:: WORK ORDER ::
In the listing below, locate the line containing "The height and width of the screenshot is (220, 358)." and the line containing "The height and width of the screenshot is (236, 315).". Output both of them and every line between, exactly as written, and nothing more.
━━━━━━━━━━━━━━━━
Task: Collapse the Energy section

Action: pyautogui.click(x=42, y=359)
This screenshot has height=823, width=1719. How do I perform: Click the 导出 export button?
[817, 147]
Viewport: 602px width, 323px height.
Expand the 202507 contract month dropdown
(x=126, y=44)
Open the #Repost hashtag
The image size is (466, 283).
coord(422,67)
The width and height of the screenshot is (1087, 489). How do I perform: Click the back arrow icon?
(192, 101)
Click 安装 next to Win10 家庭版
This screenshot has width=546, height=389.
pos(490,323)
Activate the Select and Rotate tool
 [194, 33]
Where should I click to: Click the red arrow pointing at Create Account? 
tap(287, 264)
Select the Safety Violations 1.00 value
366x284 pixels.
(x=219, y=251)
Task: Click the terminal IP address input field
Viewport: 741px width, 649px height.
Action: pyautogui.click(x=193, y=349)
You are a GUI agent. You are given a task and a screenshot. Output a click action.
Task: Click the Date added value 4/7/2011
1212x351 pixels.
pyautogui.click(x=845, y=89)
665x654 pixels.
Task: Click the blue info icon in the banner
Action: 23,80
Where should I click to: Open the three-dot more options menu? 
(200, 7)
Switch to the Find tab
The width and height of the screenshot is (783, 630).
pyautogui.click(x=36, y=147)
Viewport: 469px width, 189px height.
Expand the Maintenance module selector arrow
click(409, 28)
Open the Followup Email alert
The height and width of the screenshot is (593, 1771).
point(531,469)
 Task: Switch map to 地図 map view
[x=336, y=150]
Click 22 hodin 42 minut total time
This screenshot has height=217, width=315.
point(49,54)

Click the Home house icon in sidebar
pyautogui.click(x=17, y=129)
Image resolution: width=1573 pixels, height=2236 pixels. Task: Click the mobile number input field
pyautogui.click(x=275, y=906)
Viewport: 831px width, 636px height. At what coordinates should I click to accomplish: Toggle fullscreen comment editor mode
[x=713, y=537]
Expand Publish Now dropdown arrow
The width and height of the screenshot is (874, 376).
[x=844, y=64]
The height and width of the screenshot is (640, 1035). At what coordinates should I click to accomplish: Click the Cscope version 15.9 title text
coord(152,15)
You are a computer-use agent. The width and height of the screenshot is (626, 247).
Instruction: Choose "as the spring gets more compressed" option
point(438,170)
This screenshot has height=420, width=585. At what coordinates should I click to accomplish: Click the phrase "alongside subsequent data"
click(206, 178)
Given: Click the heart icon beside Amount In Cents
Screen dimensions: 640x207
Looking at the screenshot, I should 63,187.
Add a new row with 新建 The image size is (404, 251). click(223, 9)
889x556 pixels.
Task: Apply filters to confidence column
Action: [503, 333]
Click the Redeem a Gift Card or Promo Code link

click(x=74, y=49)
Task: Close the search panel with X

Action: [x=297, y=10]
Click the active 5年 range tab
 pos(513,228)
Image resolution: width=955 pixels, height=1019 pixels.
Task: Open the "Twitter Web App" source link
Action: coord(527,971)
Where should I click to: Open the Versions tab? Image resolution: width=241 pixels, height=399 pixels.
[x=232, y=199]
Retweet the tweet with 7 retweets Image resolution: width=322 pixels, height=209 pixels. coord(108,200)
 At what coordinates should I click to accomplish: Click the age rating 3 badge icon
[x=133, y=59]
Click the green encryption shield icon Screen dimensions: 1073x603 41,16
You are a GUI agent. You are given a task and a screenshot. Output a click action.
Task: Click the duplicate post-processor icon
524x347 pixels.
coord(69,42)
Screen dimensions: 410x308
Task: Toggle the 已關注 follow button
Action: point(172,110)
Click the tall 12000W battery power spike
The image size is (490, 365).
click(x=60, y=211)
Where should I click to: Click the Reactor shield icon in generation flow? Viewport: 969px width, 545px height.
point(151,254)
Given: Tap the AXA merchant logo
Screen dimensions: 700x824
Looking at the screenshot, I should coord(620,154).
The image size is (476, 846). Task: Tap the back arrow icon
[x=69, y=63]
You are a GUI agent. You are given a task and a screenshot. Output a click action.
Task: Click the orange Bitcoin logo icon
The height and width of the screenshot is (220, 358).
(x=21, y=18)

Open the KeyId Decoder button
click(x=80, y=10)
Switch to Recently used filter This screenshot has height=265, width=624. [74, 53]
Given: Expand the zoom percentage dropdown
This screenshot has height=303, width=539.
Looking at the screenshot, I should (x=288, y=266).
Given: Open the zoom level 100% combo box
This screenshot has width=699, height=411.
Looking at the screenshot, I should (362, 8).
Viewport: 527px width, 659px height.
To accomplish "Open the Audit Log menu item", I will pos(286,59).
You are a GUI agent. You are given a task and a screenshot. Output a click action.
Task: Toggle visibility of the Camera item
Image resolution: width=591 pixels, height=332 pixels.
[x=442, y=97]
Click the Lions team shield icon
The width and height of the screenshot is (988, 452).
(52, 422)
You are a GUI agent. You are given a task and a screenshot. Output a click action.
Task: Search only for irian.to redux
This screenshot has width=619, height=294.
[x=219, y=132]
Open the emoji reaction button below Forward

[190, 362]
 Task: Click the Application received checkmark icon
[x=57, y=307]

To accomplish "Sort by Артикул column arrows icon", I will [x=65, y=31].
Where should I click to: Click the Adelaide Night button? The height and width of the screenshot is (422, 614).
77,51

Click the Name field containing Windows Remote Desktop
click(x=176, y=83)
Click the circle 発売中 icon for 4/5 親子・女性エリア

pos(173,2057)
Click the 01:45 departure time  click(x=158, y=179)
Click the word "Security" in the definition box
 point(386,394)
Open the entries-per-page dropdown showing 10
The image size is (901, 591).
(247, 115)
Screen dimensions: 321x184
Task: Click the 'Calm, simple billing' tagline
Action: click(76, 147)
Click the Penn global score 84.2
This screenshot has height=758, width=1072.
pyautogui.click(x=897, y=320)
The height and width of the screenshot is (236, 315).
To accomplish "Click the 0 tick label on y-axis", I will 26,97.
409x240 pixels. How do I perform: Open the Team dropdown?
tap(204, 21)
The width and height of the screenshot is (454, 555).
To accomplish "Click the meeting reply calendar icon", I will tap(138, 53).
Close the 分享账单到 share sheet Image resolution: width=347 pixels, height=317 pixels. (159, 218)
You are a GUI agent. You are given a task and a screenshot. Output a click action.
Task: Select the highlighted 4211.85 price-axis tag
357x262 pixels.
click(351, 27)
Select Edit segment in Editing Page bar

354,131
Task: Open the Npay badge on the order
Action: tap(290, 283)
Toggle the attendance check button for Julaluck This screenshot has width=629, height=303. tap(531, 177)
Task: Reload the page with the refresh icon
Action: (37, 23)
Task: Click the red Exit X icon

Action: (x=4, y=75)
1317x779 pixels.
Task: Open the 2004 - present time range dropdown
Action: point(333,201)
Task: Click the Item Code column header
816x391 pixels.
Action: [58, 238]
━━━━━━━━━━━━━━━━
:: RESPONSE BELOW ::
The height and width of the screenshot is (220, 358).
(x=21, y=18)

Open the KeyId Decoder button
click(x=80, y=10)
Switch to Recently used filter This screenshot has height=265, width=624. [74, 53]
Given: Expand the zoom percentage dropdown
This screenshot has height=303, width=539.
Looking at the screenshot, I should (x=288, y=266).
Given: Open the zoom level 100% combo box
This screenshot has width=699, height=411.
Looking at the screenshot, I should (362, 8).
Viewport: 527px width, 659px height.
To accomplish "Open the Audit Log menu item", I will pos(286,59).
You are a GUI agent. You are given a task and a screenshot. Output a click action.
Task: Toggle visibility of the Camera item
Image resolution: width=591 pixels, height=332 pixels.
[x=442, y=97]
Click the Lions team shield icon
The width and height of the screenshot is (988, 452).
(52, 422)
You are a GUI agent. You are given a task and a screenshot. Output a click action.
Task: Search only for irian.to redux
This screenshot has width=619, height=294.
[x=219, y=132]
Open the emoji reaction button below Forward

[190, 362]
 Task: Click the Application received checkmark icon
[x=57, y=307]

To accomplish "Sort by Артикул column arrows icon", I will [x=65, y=31].
Where should I click to: Click the Adelaide Night button? The height and width of the screenshot is (422, 614).
77,51

Click the Name field containing Windows Remote Desktop
click(x=176, y=83)
Click the circle 発売中 icon for 4/5 親子・女性エリア

pos(173,2057)
Click the 01:45 departure time  click(x=158, y=179)
Click the word "Security" in the definition box
 point(386,394)
Open the entries-per-page dropdown showing 10
The image size is (901, 591).
(247, 115)
Screen dimensions: 321x184
Task: Click the 'Calm, simple billing' tagline
Action: click(76, 147)
Click the Penn global score 84.2
This screenshot has height=758, width=1072.
pyautogui.click(x=897, y=320)
The height and width of the screenshot is (236, 315).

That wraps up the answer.